## Stated task
Count the lines in the rows below that contain the string "icon" and give only that number. Case matters, so a line counts only if the capitalization matches.

## Data for this exercise
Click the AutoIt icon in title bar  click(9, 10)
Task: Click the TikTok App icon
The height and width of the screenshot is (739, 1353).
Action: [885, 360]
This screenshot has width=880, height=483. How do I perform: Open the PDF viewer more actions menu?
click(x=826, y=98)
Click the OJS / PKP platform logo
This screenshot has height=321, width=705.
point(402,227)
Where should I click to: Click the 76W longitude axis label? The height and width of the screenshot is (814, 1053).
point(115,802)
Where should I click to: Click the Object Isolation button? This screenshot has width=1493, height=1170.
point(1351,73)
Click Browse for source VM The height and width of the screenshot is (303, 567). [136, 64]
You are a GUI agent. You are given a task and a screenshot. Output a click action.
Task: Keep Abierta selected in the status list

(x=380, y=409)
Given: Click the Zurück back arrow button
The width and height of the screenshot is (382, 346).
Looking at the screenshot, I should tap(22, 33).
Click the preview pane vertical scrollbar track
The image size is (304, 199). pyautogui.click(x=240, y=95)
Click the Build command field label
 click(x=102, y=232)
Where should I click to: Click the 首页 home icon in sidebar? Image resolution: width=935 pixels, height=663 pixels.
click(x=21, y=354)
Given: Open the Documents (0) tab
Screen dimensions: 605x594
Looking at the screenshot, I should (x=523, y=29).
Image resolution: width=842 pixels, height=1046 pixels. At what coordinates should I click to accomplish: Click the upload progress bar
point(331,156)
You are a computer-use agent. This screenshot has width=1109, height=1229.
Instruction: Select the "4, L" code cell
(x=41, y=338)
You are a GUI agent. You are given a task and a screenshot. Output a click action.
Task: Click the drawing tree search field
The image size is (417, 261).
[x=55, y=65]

## Finished exercise
3